Hospital Authority approves budget, posts positive earnings
At the April 21 meeting of the Memorial Hospital Authority, a number of housekeeping matters were taken care of.
During the meeting of the Authority’s finance committee, members approved the hospital’s 2010 budget for the upcoming fiscal year.
Chief Financial Officer Billy Walker provided the committee with an overview of the budget. He said the budget is in the approximate range of $1.5 million, which is congruent with what the hospital’s budget has been in past years.

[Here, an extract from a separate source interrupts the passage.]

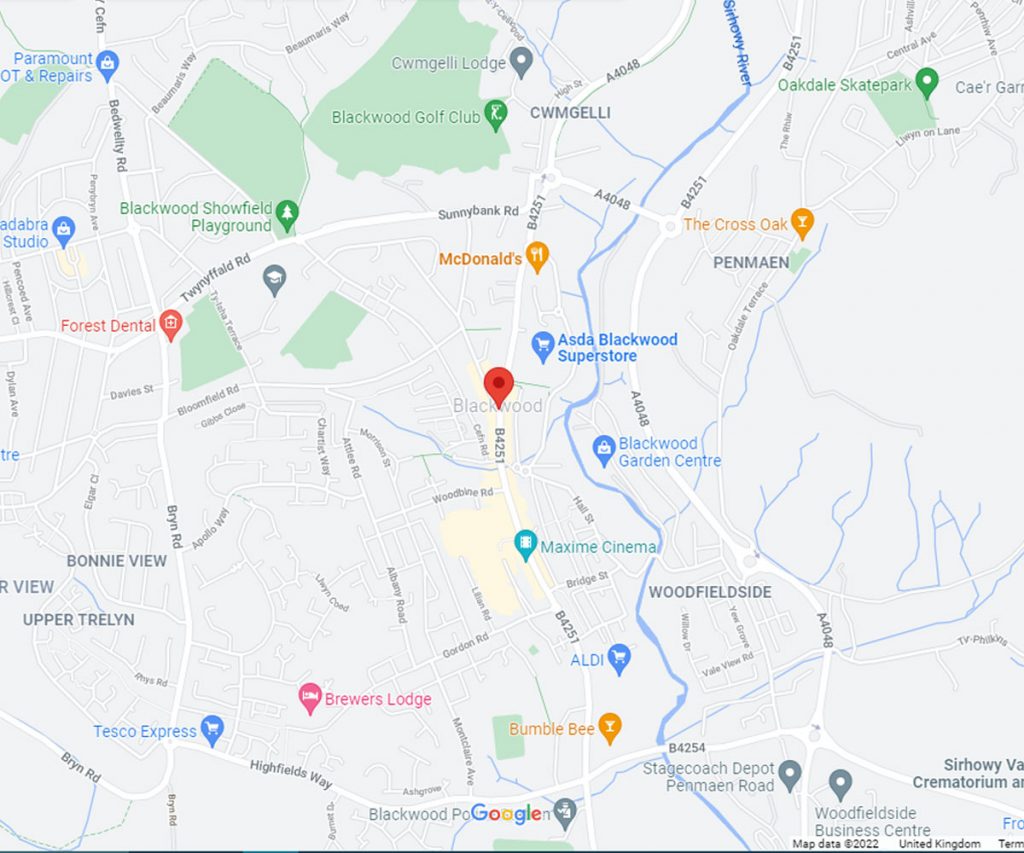Screen dimensions: 1024x853
Task: Select the Blackwood Garden Centre shop icon
Action: (603, 451)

Walker said the budget allows for approximately $600,000 for capital equipment, $600,000 for computer hardware and software and $300,000 for capital improvement.
He said a greater majority of the budget was put toward the computer hardware and software than in recent years to allow for the hospital to begin moving toward creating electronic medical records.
The budget included a 5 percent increase in gross patient revenue, which will be applied toward in-patient charges, hospital room rates and out-patient charges, according to Walker. He said the adjustment may be more or less than the 5 percent in specific cases.
The budget also included a 5 percent pay increase for hospital employees.
Questions were raised surrounding the hospital’s ability to providing the pay increases.
Hospital CEO Jim Peak said the increase must first be approved by the Hospital Authority and are contingent upon the profits the hospital anticipates on receiving in the future. He said if the profits do not materialize, they may be forced to reduce or eliminate the pay increase.
“We wanted to go ahead and put it in the budget, at this point,” said Peak.
Walker said after factoring in all the proposed changes, the anticipated profit budget for the 2010 year will be $470,959.
The finance committee also reviewed the figures reported for the previous month—March 2009.
Walker said the hospital had received $437,594 from the Indigent Care Trust Fund (ICTF) from the state of Georgia, which was approximately $130,000 less than the $570,000 the hospital received the year prior.
According to the Georgia Department of Community Health, the ICTF was established in 1990 to expand Medicaid eligibility and services, support rural and other health care providers, primarily hospitals, which serve the medically indigent, and fund primary health care programs for medically indigent Georgians.
Walker said that after receiving the funding, the hospital showed a $495,581 profit for the month of March. He went on to say that even with the reduced amount of funding from the ICTF, the current year-to-date earning are $383,506, which is actually an improvement of approximately $63,000 from one year ago.
Authority President Joe Livingston expressed his appreciation and provided acknowledgment to the entire hospital administration and staff for the hard work and sacrifices made implementing cost-cutting measures at the hospital, creating profitability.
At the recommendation of Peak, the Hospital Authority approved the appointment of the hospital’s attorneys—George Floyd, Tom Conger, Langley & Lee and Alston & Bird—and the CPA firm, Draffin & Tucker.
Johnny Grimsley presented a recommendation from the nominating committee, making a motion to maintain the authority’s current officers—Livingston as chairman, Charles Tyson as vice chairman, Glennie Bench as treasurer and himself (Grimsley) as secretary. The motion passed.
Capital equipment updates
The Hospital Authority’s finance committee also approved three purchases recommended by the capital equipment committee.
The first was an Optical Coherence Tomography Instrument. The machine is used to produce detailed images of the retina and helps physicians evaluate problems with the retina such as swelling and holes and abnormalities of the optic nerve. The piece of equipment cost $86,049.80 from Carl Zeiss Meditech Inc.
The annual net income projected from having the machine will be approximately $127,000—basically paying for itself within the first year, according to Assistant Hospital Administrator Lee Harris.
The second purchase was four items needed for the hospital lab/blood bank. The items include an automatic cell washing system for $6,112.90; a platelet incubator with agitator for $6,578; a Sero Spin Centrifuge for $2,534; and a DH4 Quick Thaw Plasma Thawing System for $4,775.40—the total for the four items coming to $20,000.30.
The final item is for the purchase of 39 22-inch and three 32-inch LCD televisions for patient rooms and different areas of the hospital. Harris said with the instillation of the new nurse call system, it became apparent that in the beds would not operate a number of analogue televisions currently in patient rooms. He said the committee recommended replacing all the analogue televisions in the hospital with digital. The total cost of the purchase was $32,210.76 from the Novation Company.
“With patient satisfaction, it is money well spent,” said Dr. Charles Walker.
The committee also approved an emergency purchase of a DocuScribe system—a report generating system—that needed replacement at a cost of approximately $5,000.